Your objective: Only a number is wanted here: the count of lines in the entries below that include the word "green".
Data excerpts section start
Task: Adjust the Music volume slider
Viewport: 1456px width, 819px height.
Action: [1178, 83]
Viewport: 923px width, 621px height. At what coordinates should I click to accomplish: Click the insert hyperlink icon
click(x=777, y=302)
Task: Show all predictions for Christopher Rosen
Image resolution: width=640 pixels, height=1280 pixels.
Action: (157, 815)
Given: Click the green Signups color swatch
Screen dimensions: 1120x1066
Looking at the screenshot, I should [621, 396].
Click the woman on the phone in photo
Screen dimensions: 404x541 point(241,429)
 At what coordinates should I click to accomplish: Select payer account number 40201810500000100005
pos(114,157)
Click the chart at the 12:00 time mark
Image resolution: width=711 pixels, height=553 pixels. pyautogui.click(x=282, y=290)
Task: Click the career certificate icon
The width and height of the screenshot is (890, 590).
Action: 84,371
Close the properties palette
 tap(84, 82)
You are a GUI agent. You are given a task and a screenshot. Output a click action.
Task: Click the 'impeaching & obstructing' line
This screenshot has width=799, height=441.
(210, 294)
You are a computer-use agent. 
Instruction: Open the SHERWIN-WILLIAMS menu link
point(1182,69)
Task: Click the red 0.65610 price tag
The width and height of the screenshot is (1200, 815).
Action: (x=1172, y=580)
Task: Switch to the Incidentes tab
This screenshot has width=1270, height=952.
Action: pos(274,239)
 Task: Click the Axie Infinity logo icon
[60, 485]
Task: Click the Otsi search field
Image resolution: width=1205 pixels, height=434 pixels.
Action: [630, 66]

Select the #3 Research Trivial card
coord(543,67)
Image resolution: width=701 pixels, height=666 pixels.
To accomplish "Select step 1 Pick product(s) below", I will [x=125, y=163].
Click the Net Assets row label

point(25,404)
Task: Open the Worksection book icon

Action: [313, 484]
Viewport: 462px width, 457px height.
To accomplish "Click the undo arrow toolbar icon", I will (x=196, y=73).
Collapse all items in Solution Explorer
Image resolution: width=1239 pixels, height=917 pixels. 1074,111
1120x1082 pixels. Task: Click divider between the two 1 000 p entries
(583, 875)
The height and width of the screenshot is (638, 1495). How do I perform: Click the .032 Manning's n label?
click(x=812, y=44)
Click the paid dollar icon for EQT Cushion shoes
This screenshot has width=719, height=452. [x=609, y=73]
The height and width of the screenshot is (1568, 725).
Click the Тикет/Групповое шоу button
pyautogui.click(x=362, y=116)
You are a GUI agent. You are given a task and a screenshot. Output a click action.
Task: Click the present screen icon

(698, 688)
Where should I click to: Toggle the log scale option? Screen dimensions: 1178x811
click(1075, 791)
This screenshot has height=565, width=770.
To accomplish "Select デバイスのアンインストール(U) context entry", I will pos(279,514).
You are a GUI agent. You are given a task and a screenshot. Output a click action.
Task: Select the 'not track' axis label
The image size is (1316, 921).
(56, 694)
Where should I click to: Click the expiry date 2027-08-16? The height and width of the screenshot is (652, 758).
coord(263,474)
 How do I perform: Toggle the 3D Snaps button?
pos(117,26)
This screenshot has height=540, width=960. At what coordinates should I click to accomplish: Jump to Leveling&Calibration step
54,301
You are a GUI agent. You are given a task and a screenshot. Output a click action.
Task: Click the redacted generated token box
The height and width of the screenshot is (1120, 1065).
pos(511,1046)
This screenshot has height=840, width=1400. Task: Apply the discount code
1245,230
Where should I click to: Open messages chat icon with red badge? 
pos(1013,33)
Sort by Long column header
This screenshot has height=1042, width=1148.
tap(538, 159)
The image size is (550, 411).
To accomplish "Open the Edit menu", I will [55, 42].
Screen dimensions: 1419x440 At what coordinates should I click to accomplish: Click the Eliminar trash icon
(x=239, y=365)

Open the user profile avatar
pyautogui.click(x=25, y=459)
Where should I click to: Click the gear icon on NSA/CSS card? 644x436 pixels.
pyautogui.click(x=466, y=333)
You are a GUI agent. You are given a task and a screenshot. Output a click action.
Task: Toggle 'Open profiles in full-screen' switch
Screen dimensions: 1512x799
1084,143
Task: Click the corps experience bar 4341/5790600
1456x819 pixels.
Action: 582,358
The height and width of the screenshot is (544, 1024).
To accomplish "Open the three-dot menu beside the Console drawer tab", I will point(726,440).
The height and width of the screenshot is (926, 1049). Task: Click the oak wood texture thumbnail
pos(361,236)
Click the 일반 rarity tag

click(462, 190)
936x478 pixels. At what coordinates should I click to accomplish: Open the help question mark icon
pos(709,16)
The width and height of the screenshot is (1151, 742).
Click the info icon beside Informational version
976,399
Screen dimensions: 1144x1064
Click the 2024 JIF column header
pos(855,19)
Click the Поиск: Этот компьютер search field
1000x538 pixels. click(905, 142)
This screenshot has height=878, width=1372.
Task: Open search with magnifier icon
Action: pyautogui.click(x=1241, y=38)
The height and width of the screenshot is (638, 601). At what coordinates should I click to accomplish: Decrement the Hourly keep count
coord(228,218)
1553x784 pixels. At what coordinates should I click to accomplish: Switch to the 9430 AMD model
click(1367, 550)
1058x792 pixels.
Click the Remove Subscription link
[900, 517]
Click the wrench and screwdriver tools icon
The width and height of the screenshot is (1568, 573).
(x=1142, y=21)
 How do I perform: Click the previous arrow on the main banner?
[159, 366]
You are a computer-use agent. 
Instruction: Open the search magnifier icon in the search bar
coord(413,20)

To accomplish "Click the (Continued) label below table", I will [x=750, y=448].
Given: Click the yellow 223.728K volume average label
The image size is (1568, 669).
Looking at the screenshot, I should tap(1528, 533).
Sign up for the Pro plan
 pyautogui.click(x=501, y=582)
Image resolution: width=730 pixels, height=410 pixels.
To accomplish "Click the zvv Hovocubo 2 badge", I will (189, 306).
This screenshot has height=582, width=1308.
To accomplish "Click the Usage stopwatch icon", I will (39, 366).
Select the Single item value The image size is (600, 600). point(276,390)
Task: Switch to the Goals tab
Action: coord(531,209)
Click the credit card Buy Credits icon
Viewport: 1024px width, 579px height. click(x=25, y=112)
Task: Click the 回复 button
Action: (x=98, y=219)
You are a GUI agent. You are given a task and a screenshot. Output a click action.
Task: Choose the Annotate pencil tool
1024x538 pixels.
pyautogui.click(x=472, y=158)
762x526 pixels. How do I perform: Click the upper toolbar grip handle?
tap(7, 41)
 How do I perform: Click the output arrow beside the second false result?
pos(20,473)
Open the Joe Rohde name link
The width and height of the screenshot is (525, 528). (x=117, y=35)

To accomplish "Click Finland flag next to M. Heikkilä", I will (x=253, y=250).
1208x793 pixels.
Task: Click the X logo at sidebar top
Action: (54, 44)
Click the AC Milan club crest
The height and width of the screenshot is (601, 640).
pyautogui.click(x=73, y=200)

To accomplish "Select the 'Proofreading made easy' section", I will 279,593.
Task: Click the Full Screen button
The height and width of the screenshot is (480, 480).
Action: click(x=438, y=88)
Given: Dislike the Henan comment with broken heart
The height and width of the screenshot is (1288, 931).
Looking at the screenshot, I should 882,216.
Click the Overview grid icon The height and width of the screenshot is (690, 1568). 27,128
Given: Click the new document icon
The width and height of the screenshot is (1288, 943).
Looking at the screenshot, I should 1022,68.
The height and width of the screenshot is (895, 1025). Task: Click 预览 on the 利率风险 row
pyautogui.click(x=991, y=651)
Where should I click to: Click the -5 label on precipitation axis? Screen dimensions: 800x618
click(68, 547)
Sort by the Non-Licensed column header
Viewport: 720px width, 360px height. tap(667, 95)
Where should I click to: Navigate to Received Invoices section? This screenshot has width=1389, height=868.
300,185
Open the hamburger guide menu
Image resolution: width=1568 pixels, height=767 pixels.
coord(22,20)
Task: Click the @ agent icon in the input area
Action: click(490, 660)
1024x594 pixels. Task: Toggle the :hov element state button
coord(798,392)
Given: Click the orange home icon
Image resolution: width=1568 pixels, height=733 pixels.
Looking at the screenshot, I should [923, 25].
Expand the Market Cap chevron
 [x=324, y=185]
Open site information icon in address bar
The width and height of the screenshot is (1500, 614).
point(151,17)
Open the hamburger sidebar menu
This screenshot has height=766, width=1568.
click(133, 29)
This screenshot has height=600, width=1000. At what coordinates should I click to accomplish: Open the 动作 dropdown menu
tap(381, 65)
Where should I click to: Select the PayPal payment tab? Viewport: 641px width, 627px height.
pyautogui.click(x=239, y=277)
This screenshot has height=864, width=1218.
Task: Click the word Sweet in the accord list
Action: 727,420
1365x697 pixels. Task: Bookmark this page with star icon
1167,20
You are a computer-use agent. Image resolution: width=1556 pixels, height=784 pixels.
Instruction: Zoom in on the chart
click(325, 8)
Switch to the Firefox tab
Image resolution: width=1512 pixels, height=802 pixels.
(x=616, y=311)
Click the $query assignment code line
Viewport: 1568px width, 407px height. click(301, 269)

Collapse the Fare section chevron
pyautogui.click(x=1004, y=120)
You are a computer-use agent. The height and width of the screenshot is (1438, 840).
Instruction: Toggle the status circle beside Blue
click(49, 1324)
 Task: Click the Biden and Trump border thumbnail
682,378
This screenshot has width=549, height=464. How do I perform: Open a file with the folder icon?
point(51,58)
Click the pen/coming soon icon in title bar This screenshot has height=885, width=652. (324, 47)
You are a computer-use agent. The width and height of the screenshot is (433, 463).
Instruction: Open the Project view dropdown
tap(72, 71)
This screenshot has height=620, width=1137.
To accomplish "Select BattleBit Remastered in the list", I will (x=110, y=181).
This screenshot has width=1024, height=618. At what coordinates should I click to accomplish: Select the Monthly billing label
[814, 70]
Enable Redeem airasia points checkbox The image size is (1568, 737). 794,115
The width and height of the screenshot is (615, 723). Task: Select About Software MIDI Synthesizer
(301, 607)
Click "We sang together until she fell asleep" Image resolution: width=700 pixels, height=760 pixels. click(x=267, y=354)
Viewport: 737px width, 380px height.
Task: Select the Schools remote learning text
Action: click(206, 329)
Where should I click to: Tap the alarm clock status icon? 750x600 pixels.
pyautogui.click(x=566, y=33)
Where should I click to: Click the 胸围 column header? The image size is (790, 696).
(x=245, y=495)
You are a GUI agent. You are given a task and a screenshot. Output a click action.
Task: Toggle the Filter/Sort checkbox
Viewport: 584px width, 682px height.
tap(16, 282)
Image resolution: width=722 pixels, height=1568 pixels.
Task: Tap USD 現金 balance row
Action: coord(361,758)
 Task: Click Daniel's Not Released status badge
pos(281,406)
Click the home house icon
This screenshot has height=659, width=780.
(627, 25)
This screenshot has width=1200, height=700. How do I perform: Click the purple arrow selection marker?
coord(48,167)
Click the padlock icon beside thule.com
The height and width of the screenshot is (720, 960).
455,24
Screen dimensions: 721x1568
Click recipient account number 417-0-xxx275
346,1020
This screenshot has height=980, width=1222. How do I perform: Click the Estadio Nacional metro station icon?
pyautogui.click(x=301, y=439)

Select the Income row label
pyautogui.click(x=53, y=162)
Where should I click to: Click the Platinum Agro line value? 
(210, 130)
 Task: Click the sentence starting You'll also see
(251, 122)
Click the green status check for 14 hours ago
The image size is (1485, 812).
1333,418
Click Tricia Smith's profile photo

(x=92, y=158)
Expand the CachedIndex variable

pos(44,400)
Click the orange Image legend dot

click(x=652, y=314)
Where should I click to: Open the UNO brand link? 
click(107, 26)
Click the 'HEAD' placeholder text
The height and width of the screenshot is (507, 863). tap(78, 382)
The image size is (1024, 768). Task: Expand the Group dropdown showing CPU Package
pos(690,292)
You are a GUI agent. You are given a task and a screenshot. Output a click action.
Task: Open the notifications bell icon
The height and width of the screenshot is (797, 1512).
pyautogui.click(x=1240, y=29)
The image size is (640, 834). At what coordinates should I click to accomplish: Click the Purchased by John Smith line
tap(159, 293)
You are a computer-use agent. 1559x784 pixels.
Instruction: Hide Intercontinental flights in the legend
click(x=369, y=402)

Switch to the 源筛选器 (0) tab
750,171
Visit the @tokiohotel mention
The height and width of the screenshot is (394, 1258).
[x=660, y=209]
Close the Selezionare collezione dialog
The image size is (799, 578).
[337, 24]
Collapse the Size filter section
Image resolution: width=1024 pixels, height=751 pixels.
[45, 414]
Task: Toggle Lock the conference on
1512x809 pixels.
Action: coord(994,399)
Data excerpts section end
Answer box: 2